Le champagne, en particulier, a été fortement impacté. Ses ventes à l’export ont chuté de 9,7 % en volume et de 8 % en valeur, atteignant 3,85 milliards d’euros. Maxime Toubart, président du Syndicat général des vignerons de la Champagne, attribue ce recul au contexte économique mondial défavorable et à un moral des consommateurs en berne. La filière champenoise a ainsi perdu environ 600 millions d’euros de chiffre d’affaires en 2024.

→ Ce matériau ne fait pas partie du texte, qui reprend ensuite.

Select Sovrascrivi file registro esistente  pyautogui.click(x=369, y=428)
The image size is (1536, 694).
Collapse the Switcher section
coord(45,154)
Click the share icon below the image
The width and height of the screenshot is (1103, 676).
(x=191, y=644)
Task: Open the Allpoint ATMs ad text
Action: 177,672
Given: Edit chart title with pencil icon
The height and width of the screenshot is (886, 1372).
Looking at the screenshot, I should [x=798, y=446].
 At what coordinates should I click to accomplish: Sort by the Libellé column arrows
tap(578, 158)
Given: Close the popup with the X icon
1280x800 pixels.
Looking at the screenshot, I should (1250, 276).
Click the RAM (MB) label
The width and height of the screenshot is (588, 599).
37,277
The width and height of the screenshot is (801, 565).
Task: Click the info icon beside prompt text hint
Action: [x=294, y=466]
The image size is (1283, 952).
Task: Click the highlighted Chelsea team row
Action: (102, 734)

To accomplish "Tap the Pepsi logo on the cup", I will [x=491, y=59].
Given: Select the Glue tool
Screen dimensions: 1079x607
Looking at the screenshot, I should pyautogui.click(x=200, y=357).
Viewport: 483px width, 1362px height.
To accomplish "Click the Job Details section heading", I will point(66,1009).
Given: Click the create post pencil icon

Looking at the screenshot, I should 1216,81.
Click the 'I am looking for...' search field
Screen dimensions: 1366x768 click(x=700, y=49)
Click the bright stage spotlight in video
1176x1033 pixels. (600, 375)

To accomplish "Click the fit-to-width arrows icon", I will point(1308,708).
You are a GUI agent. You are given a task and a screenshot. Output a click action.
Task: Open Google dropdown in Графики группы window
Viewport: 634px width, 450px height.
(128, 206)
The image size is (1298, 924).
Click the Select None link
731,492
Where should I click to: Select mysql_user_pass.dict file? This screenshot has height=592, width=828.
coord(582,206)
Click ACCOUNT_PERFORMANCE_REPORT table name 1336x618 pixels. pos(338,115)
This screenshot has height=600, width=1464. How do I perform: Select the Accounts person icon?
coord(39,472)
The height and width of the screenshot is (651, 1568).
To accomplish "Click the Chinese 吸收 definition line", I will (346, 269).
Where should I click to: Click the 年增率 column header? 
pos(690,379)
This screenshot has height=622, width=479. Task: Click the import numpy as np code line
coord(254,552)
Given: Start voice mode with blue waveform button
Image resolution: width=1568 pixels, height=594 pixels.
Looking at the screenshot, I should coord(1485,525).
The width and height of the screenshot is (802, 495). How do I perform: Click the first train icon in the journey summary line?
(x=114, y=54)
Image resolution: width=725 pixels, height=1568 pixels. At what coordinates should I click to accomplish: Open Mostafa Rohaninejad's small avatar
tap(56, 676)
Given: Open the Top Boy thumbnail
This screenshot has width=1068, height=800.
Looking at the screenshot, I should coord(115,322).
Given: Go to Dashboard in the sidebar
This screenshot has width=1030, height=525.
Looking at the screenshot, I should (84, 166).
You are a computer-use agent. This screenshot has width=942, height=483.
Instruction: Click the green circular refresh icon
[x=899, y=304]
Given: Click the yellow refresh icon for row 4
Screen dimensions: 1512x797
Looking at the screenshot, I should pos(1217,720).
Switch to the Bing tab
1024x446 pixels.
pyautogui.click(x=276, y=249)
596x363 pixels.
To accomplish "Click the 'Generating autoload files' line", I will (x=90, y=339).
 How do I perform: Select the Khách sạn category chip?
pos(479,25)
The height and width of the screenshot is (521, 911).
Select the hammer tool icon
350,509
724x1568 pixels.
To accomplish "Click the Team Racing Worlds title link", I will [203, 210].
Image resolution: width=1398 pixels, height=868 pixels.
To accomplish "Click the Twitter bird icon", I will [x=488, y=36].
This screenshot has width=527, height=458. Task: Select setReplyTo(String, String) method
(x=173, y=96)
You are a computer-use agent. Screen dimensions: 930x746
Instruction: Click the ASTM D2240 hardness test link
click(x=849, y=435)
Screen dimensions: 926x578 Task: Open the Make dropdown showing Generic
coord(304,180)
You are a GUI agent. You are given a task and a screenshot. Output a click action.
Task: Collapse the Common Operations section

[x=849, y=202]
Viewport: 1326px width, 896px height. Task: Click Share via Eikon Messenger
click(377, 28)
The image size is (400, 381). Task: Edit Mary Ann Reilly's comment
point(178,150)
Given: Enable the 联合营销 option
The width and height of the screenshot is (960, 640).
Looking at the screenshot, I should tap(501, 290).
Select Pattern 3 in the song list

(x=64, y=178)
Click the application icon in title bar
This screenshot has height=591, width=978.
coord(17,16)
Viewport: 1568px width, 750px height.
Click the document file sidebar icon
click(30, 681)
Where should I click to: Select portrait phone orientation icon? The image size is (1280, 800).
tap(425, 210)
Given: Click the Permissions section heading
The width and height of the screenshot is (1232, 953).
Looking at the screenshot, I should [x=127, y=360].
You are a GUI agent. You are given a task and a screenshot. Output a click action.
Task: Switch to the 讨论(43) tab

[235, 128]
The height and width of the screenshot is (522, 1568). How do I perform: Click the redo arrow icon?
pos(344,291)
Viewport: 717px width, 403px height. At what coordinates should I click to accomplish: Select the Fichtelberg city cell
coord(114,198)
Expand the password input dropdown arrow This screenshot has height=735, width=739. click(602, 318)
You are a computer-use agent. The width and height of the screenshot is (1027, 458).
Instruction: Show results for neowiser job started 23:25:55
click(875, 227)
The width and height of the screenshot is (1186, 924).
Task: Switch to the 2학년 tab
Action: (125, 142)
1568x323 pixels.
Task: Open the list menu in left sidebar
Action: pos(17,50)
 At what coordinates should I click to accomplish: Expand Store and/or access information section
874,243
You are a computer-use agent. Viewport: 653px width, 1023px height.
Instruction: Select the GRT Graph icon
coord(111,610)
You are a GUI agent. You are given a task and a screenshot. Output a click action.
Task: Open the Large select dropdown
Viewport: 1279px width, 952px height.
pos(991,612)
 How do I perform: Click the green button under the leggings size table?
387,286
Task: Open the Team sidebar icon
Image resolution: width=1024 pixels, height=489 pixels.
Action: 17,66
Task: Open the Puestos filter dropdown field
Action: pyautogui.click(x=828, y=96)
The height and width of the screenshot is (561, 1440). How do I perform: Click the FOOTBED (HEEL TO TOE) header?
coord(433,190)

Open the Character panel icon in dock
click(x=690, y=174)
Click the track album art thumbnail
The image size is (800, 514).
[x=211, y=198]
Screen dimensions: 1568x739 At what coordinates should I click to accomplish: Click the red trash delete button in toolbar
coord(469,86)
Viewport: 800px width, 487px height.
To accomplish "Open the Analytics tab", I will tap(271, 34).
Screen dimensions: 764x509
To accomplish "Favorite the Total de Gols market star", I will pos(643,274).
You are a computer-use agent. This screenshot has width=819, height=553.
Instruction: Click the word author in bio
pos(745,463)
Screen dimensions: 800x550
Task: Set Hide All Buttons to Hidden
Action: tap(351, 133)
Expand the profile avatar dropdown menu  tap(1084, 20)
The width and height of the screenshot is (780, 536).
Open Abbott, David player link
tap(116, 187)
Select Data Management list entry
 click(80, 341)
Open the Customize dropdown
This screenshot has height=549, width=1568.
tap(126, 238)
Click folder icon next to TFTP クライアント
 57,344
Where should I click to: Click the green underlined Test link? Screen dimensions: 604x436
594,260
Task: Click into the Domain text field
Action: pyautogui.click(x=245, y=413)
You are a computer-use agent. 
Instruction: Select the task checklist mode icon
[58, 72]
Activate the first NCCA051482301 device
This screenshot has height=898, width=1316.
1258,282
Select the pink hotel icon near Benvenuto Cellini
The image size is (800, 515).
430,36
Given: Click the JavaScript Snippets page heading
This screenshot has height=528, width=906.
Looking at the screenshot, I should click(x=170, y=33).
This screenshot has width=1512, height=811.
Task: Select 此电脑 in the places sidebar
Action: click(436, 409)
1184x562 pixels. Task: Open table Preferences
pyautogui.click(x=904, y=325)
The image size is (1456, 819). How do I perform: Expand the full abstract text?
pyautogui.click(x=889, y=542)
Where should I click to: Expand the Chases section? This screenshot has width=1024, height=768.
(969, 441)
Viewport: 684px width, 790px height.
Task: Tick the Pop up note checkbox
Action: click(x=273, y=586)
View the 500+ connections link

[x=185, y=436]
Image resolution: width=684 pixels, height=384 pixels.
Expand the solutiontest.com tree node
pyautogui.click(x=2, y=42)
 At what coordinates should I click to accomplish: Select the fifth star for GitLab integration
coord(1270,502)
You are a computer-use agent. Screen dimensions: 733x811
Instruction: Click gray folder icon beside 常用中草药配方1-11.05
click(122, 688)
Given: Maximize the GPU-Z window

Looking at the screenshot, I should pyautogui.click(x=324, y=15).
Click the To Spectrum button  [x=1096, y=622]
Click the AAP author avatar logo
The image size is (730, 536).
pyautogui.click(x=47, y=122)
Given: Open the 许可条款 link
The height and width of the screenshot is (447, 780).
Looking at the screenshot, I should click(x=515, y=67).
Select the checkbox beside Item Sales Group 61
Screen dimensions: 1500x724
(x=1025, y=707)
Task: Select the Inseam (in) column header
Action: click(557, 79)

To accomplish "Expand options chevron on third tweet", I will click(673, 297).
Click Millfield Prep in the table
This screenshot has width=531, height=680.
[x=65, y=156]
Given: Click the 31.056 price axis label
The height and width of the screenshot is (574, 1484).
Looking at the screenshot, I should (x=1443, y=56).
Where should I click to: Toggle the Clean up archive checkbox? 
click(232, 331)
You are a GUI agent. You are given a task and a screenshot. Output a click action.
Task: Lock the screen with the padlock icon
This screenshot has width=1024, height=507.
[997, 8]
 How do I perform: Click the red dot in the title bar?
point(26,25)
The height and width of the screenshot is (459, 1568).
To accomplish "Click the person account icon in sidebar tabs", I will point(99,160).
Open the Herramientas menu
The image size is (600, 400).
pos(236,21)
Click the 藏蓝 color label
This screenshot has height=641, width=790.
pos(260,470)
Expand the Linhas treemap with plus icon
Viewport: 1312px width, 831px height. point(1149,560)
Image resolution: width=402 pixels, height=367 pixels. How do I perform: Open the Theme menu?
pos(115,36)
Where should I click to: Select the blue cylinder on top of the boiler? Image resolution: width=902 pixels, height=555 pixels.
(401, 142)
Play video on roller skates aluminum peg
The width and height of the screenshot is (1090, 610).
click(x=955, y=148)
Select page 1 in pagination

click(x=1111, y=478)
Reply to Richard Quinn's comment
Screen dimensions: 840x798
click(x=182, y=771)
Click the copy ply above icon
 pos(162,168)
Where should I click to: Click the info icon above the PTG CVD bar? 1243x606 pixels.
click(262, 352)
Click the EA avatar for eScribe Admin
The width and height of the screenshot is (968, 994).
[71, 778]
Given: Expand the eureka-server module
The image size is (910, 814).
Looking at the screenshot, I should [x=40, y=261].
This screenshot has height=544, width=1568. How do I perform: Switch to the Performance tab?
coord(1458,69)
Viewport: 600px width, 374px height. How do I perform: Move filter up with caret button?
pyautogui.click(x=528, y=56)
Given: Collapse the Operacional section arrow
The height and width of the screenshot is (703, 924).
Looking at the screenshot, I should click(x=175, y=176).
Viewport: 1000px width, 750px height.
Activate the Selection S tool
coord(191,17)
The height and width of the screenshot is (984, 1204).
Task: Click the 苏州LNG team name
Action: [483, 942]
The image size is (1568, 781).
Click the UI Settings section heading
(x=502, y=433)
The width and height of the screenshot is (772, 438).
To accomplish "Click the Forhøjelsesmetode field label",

Du côté des spiritueux, le cognac a subi un revers particulièrement sévère. Déjà en difficulté en 2023, l’eau-de-vie charentaise a vu ses exportations chuter de 10,9 %, atteignant 2,98 milliards d’euros. Si le volume des ventes s’est stabilisé, la baisse du chiffre d’affaires s’explique par un moindre engouement pour les qualités haut de gamme (VSOP et XO) et par une chute vertigineuse de 25 % des expéditions vers la Chine.
Un avenir incertain des vins et spiritueux français face aux menaces américaines
La situation s’est aggravée en raison des tensions commerciales entre l’Union européenne et Pékin. En janvier 2024, la Chine a ouvert une enquête antidumping sur les eaux-de-vie européennes, perçue comme une réponse aux mesures prises par Bruxelles contre les importations de voitures chinoises. En octobre, la situation s’est encore tendue avec l’introduction d’une caution obligatoire pour les importateurs chinois, équivalente à 34 à 39 % de la valeur des produits. « Les expéditions de cognac vers la Chine sont quasiment à l’arrêt », constate Gabriel Picard.
Les grandes maisons du secteur, telles que Hennessy (LVMH), Martell (Pernod Ricard) et Rémy Martin (Rémy Cointreau), se retrouvent en première ligne de cette crise. En novembre 2024, Emmanuel Macron et Xi Jinping s’étaient engagés à trouver une issue au premier trimestre 2025, mais la filière attend désormais une action concrète du gouvernement français.
Si les États-Unis restent le premier marché des vins et spiritueux français, avec des exportations en hausse de 5 % à 3,8 milliards d’euros, cette progression pourrait n’être qu’un sursis. Une partie de cette augmentation s’explique par un effet de stockage en décembre, anticipant d’éventuelles hausses de taxes.
Le président américain Donald Trump pourrait en effet imposer de nouvelles barrières douanières sur les produits européens. « Dans le pire des scénarios, si les États-Unis ferment leur marché, nous perdrions 25 % de nos exportations, ce serait un séisme », avertit le président de la FEVS. L’incertitude demeure totale, rendant toute prévision hasardeuse pour 2025.